## ОТРЫВОК ИЗ ИСТОЧНИКА
▶

«Интертекст»: Интеллектуалы и интеллигенты. Две модели соотношения понятий
Интеллектуалы, интеллигенция и просвещение
В связи с целым рядом событий в общественной жизни России, с новой силой зазвучали речи об интеллигенции и ее нравственных обязательствах. Продолжающаяся реформа образования и необходимость модернизации многих сфер жизни обостряет вопрос о том, кто же может взять на себя задачу по формированию новых целей и ценностей. В то же время отечественная общественность не забывает и о своей критической функции, состоящей в моральной оценке и критике как власти, так и самой себя.
Особенно ярко это проявилось в отношении так называемой культурной интеллигенции, которая, впрочем, в высказываниях порой изрядно путала критику с оговором, а защиту справедливости – с выгораживанием «своих». Даже самая грубая цензура со стороны властей не придает ореола непогрешимости пострадавшим от нее, да и от людей культуры хотелось бы услышать что-то более умеренное, нежели проповедь.
В то же время именно в этой среде озвучены действительно актуальные вопросы о том, какую роль в нашей стране сегодня играют интеллектуалы, интеллигенция и Просвещение вообще. Собственно, о сложном взаимном сосуществовании этих понятий хотелось бы сказать пару слов.

◀

## ЗАДАНИЯ ДЛЯ ВЫПОЛНЕНИЯ
1) Ответьте по отрывку об интеллигенции:
(a) Какая реформа, согласно отрывку, продолжается?
(b) Что культурная интеллигенция порой путала с оговором?
(c) В чем состоит критическая функция отечественной общественности?
2) Выпишите из отрывка об интеллигенции фрагмент от слов «В то же время именно» до слов «сказать пару слов.» включительно.

Записи с указанием на слова и элементы

▶

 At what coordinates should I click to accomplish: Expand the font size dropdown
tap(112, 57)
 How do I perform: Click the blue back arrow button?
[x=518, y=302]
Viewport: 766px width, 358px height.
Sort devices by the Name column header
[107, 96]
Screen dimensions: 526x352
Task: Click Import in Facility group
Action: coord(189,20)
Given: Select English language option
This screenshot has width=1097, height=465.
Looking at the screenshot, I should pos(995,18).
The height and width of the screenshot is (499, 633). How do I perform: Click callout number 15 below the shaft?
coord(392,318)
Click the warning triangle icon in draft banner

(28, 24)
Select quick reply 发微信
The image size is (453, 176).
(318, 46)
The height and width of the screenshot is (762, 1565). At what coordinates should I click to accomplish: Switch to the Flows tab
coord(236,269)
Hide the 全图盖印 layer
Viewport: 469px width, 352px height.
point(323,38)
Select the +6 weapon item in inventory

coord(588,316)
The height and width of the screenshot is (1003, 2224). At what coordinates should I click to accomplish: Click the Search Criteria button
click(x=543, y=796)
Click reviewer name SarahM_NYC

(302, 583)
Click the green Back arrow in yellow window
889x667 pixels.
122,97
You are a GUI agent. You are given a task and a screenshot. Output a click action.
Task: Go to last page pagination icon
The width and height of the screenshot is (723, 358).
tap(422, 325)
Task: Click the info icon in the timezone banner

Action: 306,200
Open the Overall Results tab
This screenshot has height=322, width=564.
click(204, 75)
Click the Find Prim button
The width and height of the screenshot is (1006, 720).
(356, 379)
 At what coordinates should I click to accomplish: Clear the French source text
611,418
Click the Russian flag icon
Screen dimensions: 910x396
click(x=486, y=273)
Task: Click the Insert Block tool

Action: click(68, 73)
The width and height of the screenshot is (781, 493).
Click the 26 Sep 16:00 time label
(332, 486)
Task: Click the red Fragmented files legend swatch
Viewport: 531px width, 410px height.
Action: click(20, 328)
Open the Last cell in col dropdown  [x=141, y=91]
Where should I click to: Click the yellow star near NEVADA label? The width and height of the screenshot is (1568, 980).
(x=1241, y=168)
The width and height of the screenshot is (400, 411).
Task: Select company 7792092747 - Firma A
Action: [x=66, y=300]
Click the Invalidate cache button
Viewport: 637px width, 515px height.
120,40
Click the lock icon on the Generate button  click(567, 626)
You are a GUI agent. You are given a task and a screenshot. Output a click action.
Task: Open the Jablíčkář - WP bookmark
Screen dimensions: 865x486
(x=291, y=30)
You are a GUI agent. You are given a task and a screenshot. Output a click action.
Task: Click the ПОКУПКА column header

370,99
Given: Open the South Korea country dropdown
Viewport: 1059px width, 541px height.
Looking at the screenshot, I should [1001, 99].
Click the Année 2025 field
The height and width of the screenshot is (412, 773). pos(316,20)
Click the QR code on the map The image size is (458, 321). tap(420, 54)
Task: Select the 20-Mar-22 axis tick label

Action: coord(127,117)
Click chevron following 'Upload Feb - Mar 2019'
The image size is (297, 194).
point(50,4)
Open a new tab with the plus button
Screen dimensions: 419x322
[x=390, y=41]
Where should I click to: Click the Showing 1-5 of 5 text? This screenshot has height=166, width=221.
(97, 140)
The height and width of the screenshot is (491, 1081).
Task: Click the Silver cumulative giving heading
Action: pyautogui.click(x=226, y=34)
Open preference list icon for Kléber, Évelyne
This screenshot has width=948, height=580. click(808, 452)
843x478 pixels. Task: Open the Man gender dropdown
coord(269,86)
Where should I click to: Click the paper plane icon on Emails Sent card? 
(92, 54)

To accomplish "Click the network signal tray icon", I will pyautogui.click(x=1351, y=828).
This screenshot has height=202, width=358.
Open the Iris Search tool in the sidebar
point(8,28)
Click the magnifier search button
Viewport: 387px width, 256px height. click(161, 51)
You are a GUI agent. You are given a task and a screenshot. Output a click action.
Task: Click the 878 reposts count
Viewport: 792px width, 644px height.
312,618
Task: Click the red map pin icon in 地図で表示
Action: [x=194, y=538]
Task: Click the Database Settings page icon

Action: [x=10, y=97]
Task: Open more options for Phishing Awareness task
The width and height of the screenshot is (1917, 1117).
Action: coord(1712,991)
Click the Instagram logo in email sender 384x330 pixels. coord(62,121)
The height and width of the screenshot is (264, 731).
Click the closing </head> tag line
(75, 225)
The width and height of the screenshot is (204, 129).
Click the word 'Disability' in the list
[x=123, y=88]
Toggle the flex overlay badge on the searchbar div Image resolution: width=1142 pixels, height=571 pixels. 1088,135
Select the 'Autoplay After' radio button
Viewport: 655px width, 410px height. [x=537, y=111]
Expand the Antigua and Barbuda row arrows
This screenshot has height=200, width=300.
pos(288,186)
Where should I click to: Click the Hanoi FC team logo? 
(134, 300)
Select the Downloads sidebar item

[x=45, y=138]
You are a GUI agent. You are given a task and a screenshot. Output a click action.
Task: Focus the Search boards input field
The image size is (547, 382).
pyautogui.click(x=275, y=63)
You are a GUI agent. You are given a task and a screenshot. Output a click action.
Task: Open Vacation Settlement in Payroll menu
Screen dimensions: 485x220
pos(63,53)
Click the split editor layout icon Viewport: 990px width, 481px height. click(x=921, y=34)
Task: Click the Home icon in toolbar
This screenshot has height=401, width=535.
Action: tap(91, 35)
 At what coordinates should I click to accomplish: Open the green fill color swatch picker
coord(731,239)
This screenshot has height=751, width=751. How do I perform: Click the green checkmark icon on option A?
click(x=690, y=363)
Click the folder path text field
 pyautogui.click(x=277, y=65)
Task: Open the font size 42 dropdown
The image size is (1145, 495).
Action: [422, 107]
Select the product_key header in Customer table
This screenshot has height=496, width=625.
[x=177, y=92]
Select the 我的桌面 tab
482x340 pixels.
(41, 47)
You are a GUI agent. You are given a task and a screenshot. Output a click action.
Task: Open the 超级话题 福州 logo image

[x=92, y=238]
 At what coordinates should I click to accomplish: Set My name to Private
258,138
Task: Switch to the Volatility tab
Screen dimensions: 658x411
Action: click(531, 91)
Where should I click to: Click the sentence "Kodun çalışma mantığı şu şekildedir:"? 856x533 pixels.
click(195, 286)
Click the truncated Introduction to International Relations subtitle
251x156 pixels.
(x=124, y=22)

◀

## ОТВЕТЫ
1)
(a) Реформа образования.
(b) Критику.
(c) В моральной оценке и критике как власти, так и самой себя.

2)
В то же время именно в этой среде озвучены действительно актуальные вопросы о том, какую роль в нашей стране сегодня играют интеллектуалы, интеллигенция и Просвещение вообще. Собственно, о сложном взаимном сосуществовании этих понятий хотелось бы сказать пару слов.